The History of Leith

January 28, 2007

The Trafalgar Veteran

Junction Road Church was known in its early days as “a great Kirk for Captains and Company Porters” the broad beliefs of the Relief Church held at the time of such bigotry seemingly commending it to this class of enterprising, independent men.

Perhaps also Mt Muir’s manner and presence pleased them, as a story has come down to the present day that an old woman who heard him preach his trial sermon in the “Auld Kettle” said he was a grand Preacher but was awfu like a sea captain. Walter Smith, Captain of the Hamburg Packet, was one of the first members followed by Captains Brown, Mann, Richards, Scott, Thomson, Johnston, Dickson, and Captain Heddie commander of the Skerrymore the first lighthouse steamer.


Captain James Dickson

Typical of these Captains and Master Mariners was James Dickson who was born at Innerleithen in 1785. Although the son of a farmer he had from early boyhood wanted to go to sea.
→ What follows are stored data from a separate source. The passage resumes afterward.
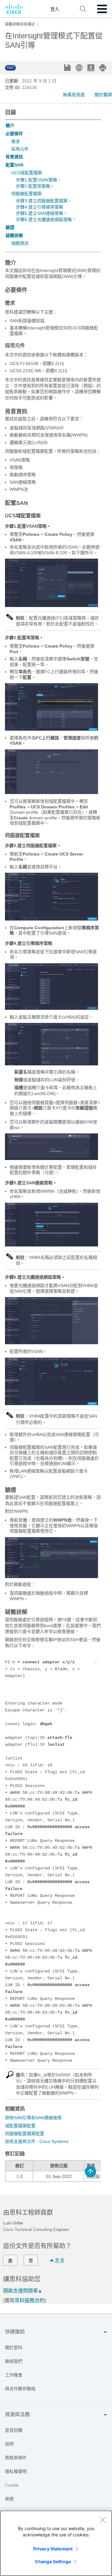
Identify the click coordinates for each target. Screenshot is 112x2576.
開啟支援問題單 (20, 2290)
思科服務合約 (29, 2300)
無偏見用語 (74, 94)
Therefore at the age of thirteen he ran away and joined up. Twice in his life he was press ganged of a merchant ship and forced into the Royal Navy in which he served eleven years and saw a great deal of action including the Battle of Trafalgar in 1805 and the taking of Guadaloupe in 1810. Medals were presented to all those who took part in the Battle of Trafalgar and a few years later in 1848 Queen Victoria presented medals to the survivors. On the anniversary of Trafalgar he wore his medals and with five other veterans of the battle who lived in the town met annually on that day to “fight their battles o’er again” One by one they died off and the old captain felt a intense sadness with their passing until he was left the sole survivor.

After the Royal Navy James Dickson served with the London and Edinburgh Shipping Company for over forty-five years. Captain Dickson died in 1866 aged eighty-one.